Y Juan Luis Arsuaga ha declarado que al conocerse el Nobel a Pääbo “mucha gente nos ha felicitado a los investigadores de Atapuerca”.
Es una felicitación de justicia, dada la estrecha colaboración entre Atapuerca y Pääbo. El extraordinario registro fósil de la Sima de los Huesos, único en el mundo, permitió a Pääbo recuperar el genoma mitocondrial de huesos humanos. Es con mucha diferencia el ADN humano más antiguo. Y ahora el equipo de Pääbo trabaja en otro escenario de Atapuerca, la Galería de las Estatuas, en un proyecto que hace muy poco parecía imposible: extraer ADN de los sedimentos del yacimiento, sin tener que recurrir a fósiles.
Toda una revolución
La imagen tradicional sobre la evolución humana, que sigue siendo la más difundida y mayoritaria en la sociedad, basada en una línea recta, donde unas especies más evolucionadas suceden a otras, ha quedado pulverizada. Y los trabajos de Pääbo han jugado un papel clave.
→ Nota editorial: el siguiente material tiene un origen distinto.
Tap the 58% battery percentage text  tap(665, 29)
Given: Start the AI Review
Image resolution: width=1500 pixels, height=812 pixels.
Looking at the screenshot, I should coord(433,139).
Ahora debemos sustituir esa línea, o esa “escalera evolutiva” por la imagen de un árbol, donde no hemos sido siempre los únicos humanos, y en el que la evolución lineal se transforma en un complejo sistema de ramificaciones.
La situación actual, donde solo existe una especie humana, la nuestra, el Homo sapiens, es la excepción. Hace 200.000 años -poco tiempo en términos evolutivos- existían en nuestro planeta hasta ocho especies humanas. La nuestra convivía con otras, desde los neandertales a los denisovanos y el Homo erectus, desde el Homo luzonensis que vivió en Filipinas hace 67.000 años al Homo de Nesher Ramla cuyos restos han sido hallados en Israel.
Todas ellas eran, de una u otra forma, especies humanas. Como plantea Arsuaga refiriéndose a los neandertales, “lo fascinante no es que sean iguales a nosotros, no tendría interés, tenían una inteligencia diferente, desarrollaron un tipo de humanidad que no era exactamente igual a la nuestra”.
Las investigaciones de Pääbo nos demuestran que la humanidad es diversa y mestiza
No ha existido siempre, a nivel de especies, una única manera de ser “humanos”. Atributos “humanos” que considerábamos exclusivos de nuestra especie, como el lenguaje o el arte, los poseían también otras, como los neandertales.
Y existimos porque somos mestizos, incluso en nuestro material genético. Los sapiens se cruzaron con otras especies, de las que recibieron un aporte genético. Los neandertales o los denisovanos se han extinguido, pero una parte de sus genes siguen vivos en nuestro ADN.
Como planteaba un reciente artículo sobre los estudios de Pääbo, “todas las sociedades humanas no solo son multiculturales, sino que hasta hace nada (40.000 años no es tanto en la inmensidad de la prehistoria) fueron multiespecies”.
La ciencia nos demuestra que la humanidad es afortunadamente diversa y mestiza.